Pandemic Sparks Promising Future for Clinical Trial Speed and Flexibility
Like wartime medicine, the pandemic inspires and challenges medical innovation.
The silver lining of the pandemic is the reinvigorated sense of urgency breaking down
cumbersome and expensive barriers to the FDA’s phased approval process. While the research- lab-to-patient-arm trials for the highly successful COVID-19 vaccines famously moved the traditional pace to warp speed, other critical and life-altering medicines, devices and therapies also broke through during this period.
To be clear, the current surge of medical innovation through clinical trials in immunology, cardiology, multiple sclerosis, oncology and more, is not the result of a rush-to-market panic. All necessary and appropriate testing protocols to ensure quality are still being achieved, but at a more expedient pace in many cases.
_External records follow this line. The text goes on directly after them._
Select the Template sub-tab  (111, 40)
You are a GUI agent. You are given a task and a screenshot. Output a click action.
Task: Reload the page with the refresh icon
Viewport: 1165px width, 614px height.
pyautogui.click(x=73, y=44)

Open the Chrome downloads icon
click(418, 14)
This is the good news.
“In times of crisis, we can accelerate the development and review process,” explains Andrew Badley, MD, infectious disease specialist, Mayo Clinic. “Throughout the pandemic, many of these steps were accelerated. No steps were skipped. It was just the amount of effort that went into the development and the review that was increased.”
Of course, there is also some not-so-good news about clinical trials today. During the pandemic, the number of new studies launched dropped by as much as 57 percent, according to Trials Journal, and the overall completion rate of clinical trials decreased between 13 and 23 percent globally. Shifting research priorities (11 percent of studies shifted to pandemic-related trials in 2020) and initial challenges in recruiting and following up with volunteer patients during the global lockdown contributed to this decrease. Often, a clinical trial is tethered to an academic medical center with participants centered in one geographical area, limiting volunteer pools and access.
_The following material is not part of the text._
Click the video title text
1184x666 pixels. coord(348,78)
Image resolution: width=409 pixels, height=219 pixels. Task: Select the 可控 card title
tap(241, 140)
However, the future speed and flexibility of clinical trial protocols is very promising, reflecting the long-term viability of alterations made to the fabric of patient care and research during the pandemic. Some of the new flexibility that is being assessed and considered for permanent use includes:
- Telemedicine. While telemedicine has been available for years, the lockdown most certainly fast-tracked adoption among researchers, regulators, physicians and patients. Clinical trial investigators can now use telemedicine for many patient check-ins, saving time and broadening the geography of volunteer pools. Dr. Ray Dorsey, a neurologist at the University of Rochester, noted in a recent article that his virtual clinical study of
genetic predisposition to Parkinson’s disease moved forward more quickly amid the pandemic, spurred by a rising number of online enrollments. - Delivery. Like specialty pharmacies and physicians during lockdown, clinical trial investigators are now allowed to deliver trial medicine to volunteers.
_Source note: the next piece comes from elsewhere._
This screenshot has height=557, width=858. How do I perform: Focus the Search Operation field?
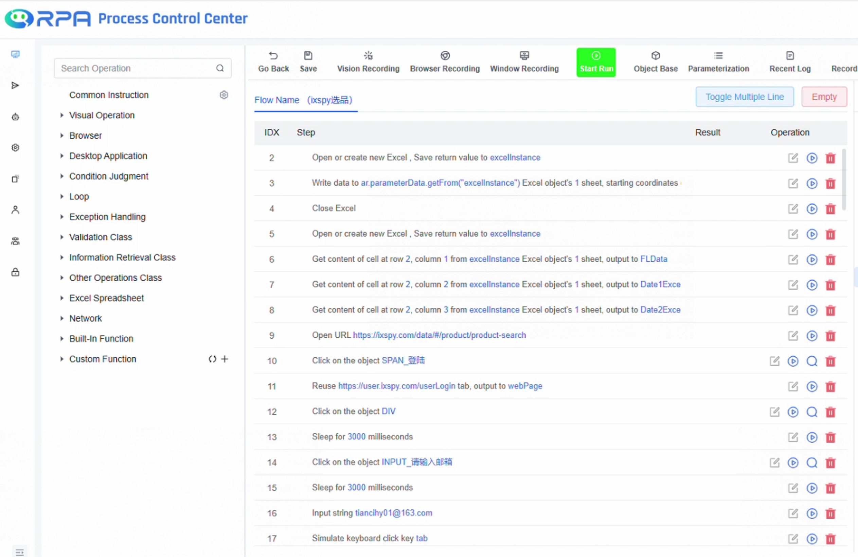[x=137, y=68]
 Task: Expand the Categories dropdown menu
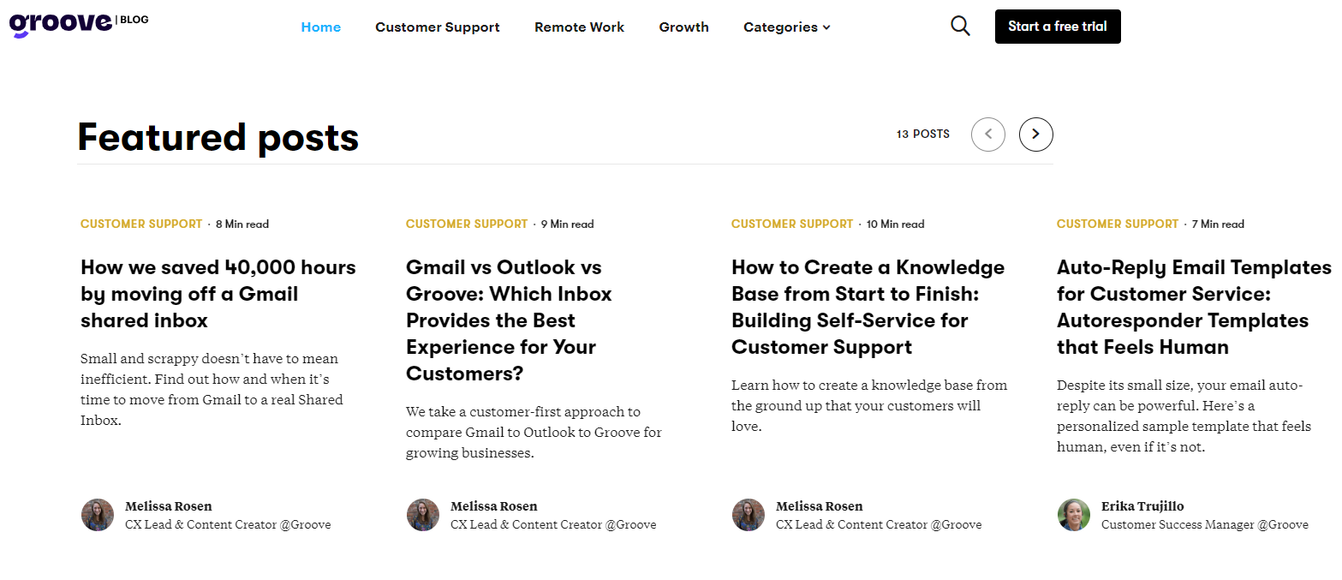coord(786,27)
- Remote Access. Volunteer participants are able to use online platforms for completing consent forms, and they can often visit their local physician for basic assessments. Some
trials also require less frequent check-ins, which can be important in recruiting volunteer patients. The growing number of smartphone-enabled applications that provide measurement of critical physiologic variables means patients don’t need to continually return to the hospital or clinic for tests during the trial. For instance, an entirely remote study testing vitamin D for treating COVID-19 and preventing transmission is being conducted by Brigham and Women’s Hospital; participants obtain their own blood samples with a finger prick, dot the blood drop onto filter paper supplied to them and mail it back.
The Clinical Trial Explainer
In the United States, the Food and Drug Administration (FDA) directs and approves all prescribed medicines, diets, diagnostics, devices and therapies. Clinical trials are the part of research that determines whether a medical intervention should be moved, or “translated,” from the lab to routine patient care. At each phase along the way, the team must answer different questions about safety, efficacy (whether the intervention works as intended) and whether there might be better options available. The current clinical trial journey to FDA approval, shown below, can take years, a mountain of paperwork and millions of dollars – there is room for improvement.
- Preclinical phase establishes the pharmacological profile and determines toxicity on at least two animal species.
- Phase I, a short study of 20 to 80 healthy people to determine safe treatment and dosing.
- Phase II, a larger-scale study of targeted patients to determine treatment effectiveness and identify side effects; can take months to years to complete.
- Phase III compares the trial intervention with existing therapies; requires several years of multiple data collection check-ins and comparisons. About 1 in 15 won’t make it past phase III.
- FDA Review and Approval
- Phase IV follows patients after therapy approval to ensure the intervention is working and prove the long-term benefits outweigh any risks or side effects.